ABB (Japan)
Le archipel pousse le Green Transformation à un rythme industriel élevé : ABB y vend surtout de l’électrification, des moteurs/variateurs et des solutions portuaires/maritimes.
À propos de ABB (Japan)
1. Modèle économique
ABB n’est pas une « startup innovation » isolée : c’est la présence japonaise du groupe ABB (électrification, motion, process automation, services), ancrée historiquement depuis 1907 selon le récit corporate. En 2025, l’entreprise indique plus de 600 employés sur 13 sites au Japon, avec des références ciment, verre, maritime et mobilité électrique (récit ABB Japon). Au niveau groupe, le rapport intégré 2025 publie un chiffre d’affaires d’environ 33,2 milliards de dollars et une marge d’EBITA opérationnelle de 19,0 %, avec environ 1,32 milliard de dollars consacrés à la R&D — chiffres qui cadrés l’ « innovation » comme produit industrialisé à grande échelle, pas gadget. En octobre 2025, le groupe a signé la cession de la division Robotique à SoftBank pour une valorisation d’entreprise d’environ 5,375 milliards de dollars (communiqué ABB, synthèse Reuters) : un recentrage assumé vers l’électrification et l’automatisation « cœur de métier », avec fermeture attendue milieu–fin 2026 selon les autorités de concurrence.
2. Impact réel
Sur son périmètre direct, le groupe met en avant une forte réduction des émissions de Scope 1 et 2 par rapport à 2019 et une électricité achetée à environ 98 % renouvelable en 2025, avec des émissions évitées côté clients mis en avant dans la communication de résultats (tombée de chiffres du rapport intégré 2025). Au Japon, les cas d’usage mis en avant — optimisation d’une cimenterie, conditionnement de tension pour une ligne de fibres de verre, remorqueur électrique « Taiga » dans la baie de Tokyo depuis janvier 2023 — illustrent surtout l’efficacité énergétique et l’électrification là où l’industrie et le maritime sont encore intensifs en carbone (web story « sustainable innovation »). Les objectifs nationaux ou PPE3 / fiches ADEME ne s’appliquent pas directement à un acteur suisse au Japon : l’angle comparable pour un lecteur français reste plutôt l’alignement CSRD / reporting climat du groupe et la lecture cycle de vie des équipements vendus.

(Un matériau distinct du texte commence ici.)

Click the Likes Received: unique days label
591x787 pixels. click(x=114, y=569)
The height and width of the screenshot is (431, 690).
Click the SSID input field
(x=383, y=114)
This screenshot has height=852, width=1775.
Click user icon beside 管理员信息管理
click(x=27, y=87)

3. Innovations / partenariats
En mars 2025, ABB annonce fournir moteur et variateur de puissance « MW-class » pour l’équipement d’essai hydrogène de Kawasaki Heavy Industries à Harima, dans un projet commandité par le NEDO — soit un ancrage clair dans la filière hydrogène nationale (détail du communiqué). Côté marché, ABB revendique pour 2024 la plus grande part de marché des chargeurs DC rapides pour véhicules électriques au Japon (même web story). Une étude de ABB Research sur l’Asia Pacific Energy Index 2025 indique que 57 % des dirigeants de l’énergie au Japon anticipent plus de 10 % de capex liés à la transition sur trois ans (communiqué du 1er juillet 2025).

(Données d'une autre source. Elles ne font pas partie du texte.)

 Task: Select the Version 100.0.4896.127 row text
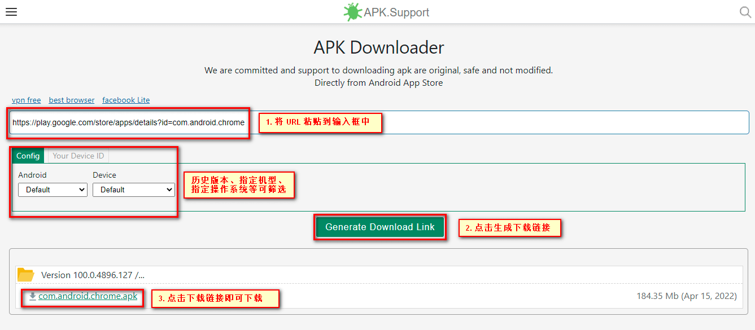coord(93,275)
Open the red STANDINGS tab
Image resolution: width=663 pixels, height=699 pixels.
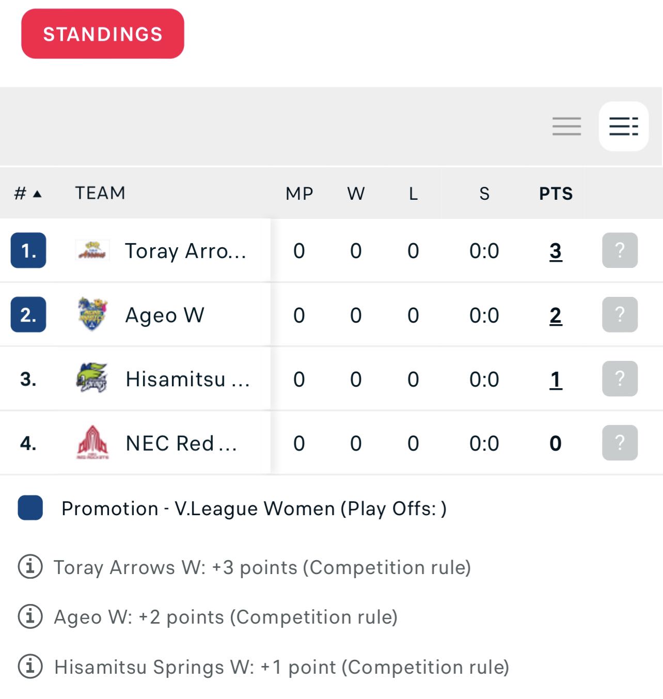coord(102,34)
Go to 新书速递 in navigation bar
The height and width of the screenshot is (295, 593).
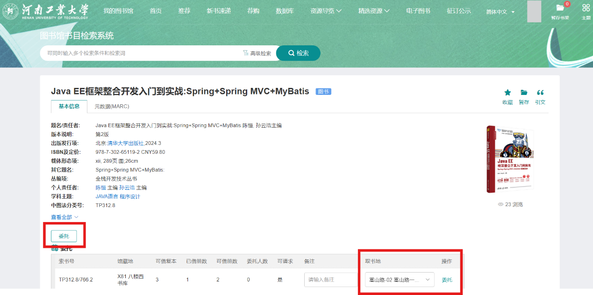(x=219, y=11)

4. Greenwashing / zones grises
Le tableau carbone du groupe impose une nuance dure : dans les documents de durabilité 2025, environ 97 % des émissions du bilan provien(nen)t des données Scope 3, en particulier l’usage des produits vendus sur des systèmes énergétiques encore carbonés (extrait contextualisé par la communication RSE groupe) — soit le paradoxe efficacité vendue ≠ réseau décarboné pour le client final. Au plan géopolitique, janvier 2024, Reuters rapporte une enquête du Congrès américain sur les activités d’ABB en Chine et son rôle de sous-traitant sur des grues ZPMC aux États-Unis, au titre des risques de chaîne d’approvisionnement et de cybersécurité portuaire (article Reuters) — tension sérieuse pour un équipementier global, même lorsque les opérations visibles sont « japonaises » ou suisses. Le classement Clean200 2026 mentionne ABB Ltd au 55e rang mondial des revenus « propres » selon une logique d’investissement climat (publication As You Sow), ce qui distingue l’entreprise dans un panier « transition » tout en ne résolvant pas** le débat Scope 3 / réseaux.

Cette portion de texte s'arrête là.